───── Data records ─────
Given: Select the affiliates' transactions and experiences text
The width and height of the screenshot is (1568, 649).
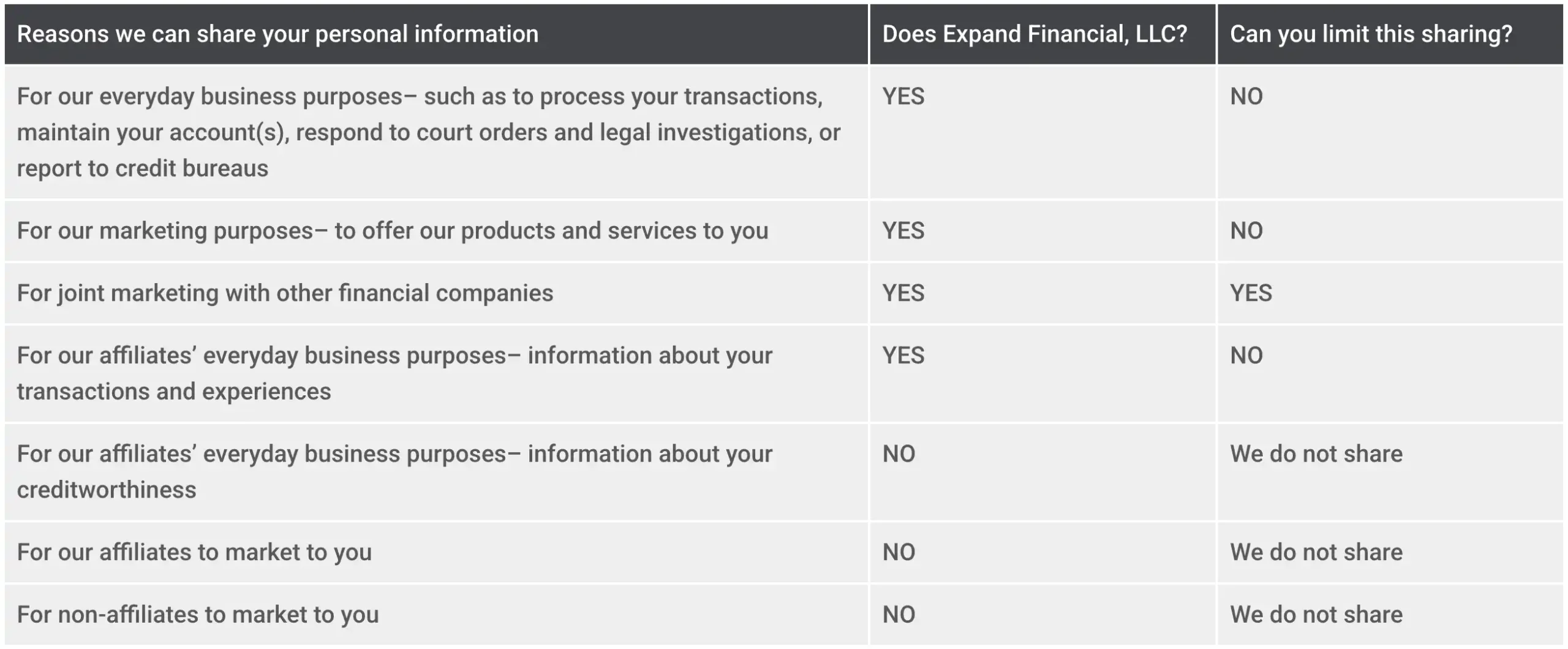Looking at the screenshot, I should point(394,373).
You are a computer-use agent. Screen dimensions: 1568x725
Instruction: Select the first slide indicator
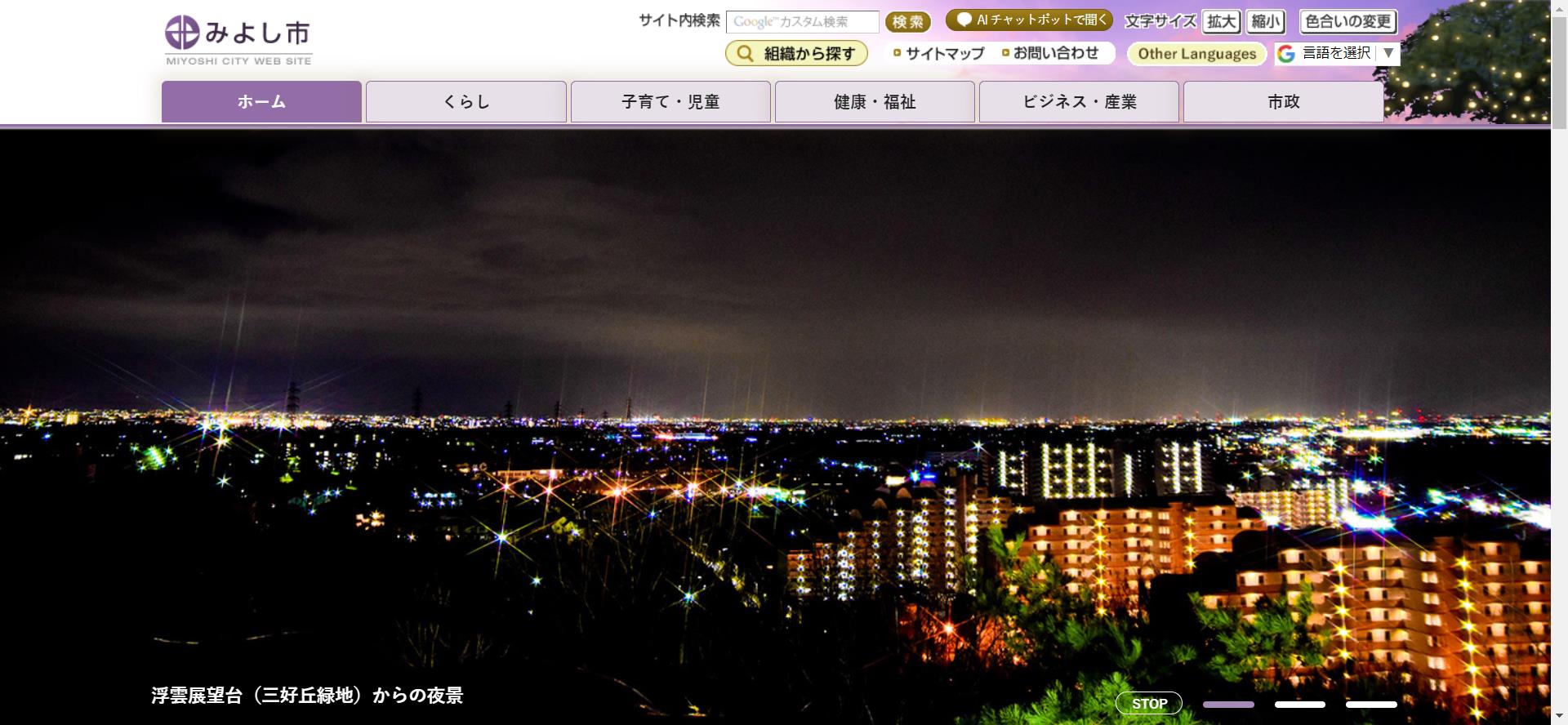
─────
───── Data records ─────
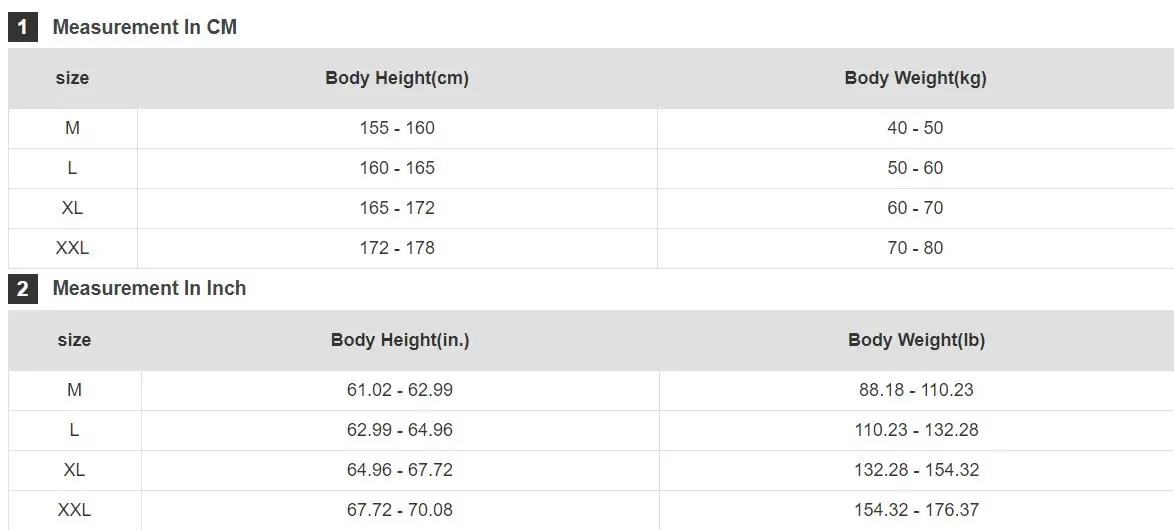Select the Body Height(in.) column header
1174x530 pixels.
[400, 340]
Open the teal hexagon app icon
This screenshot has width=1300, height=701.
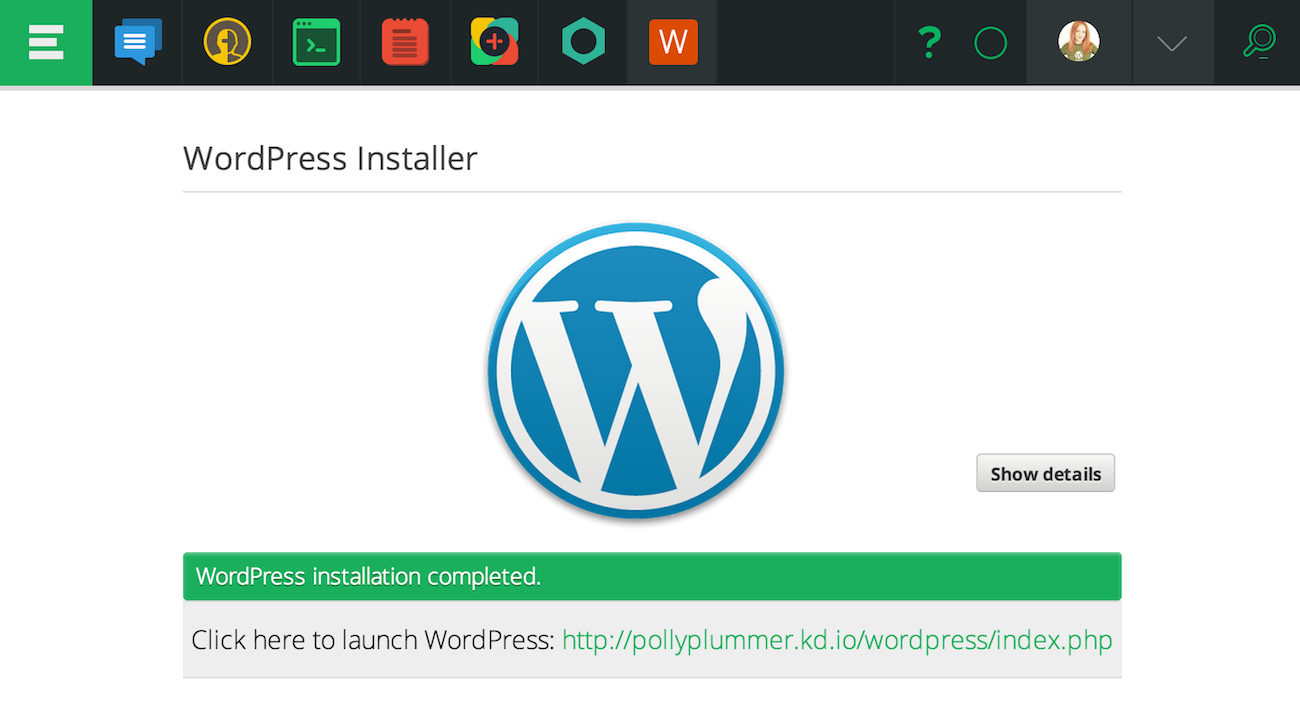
─────
**What the task asks**
Reproduce the listing above exactly from the line containing "The width and" up to and including the line containing "Instruction: Select the first slide indicator", omitting any images and everything outside those lines.

**Solution to this problem**
The width and height of the screenshot is (1568, 649).
Looking at the screenshot, I should point(394,373).
You are a computer-use agent. Screen dimensions: 1568x725
Instruction: Select the first slide indicator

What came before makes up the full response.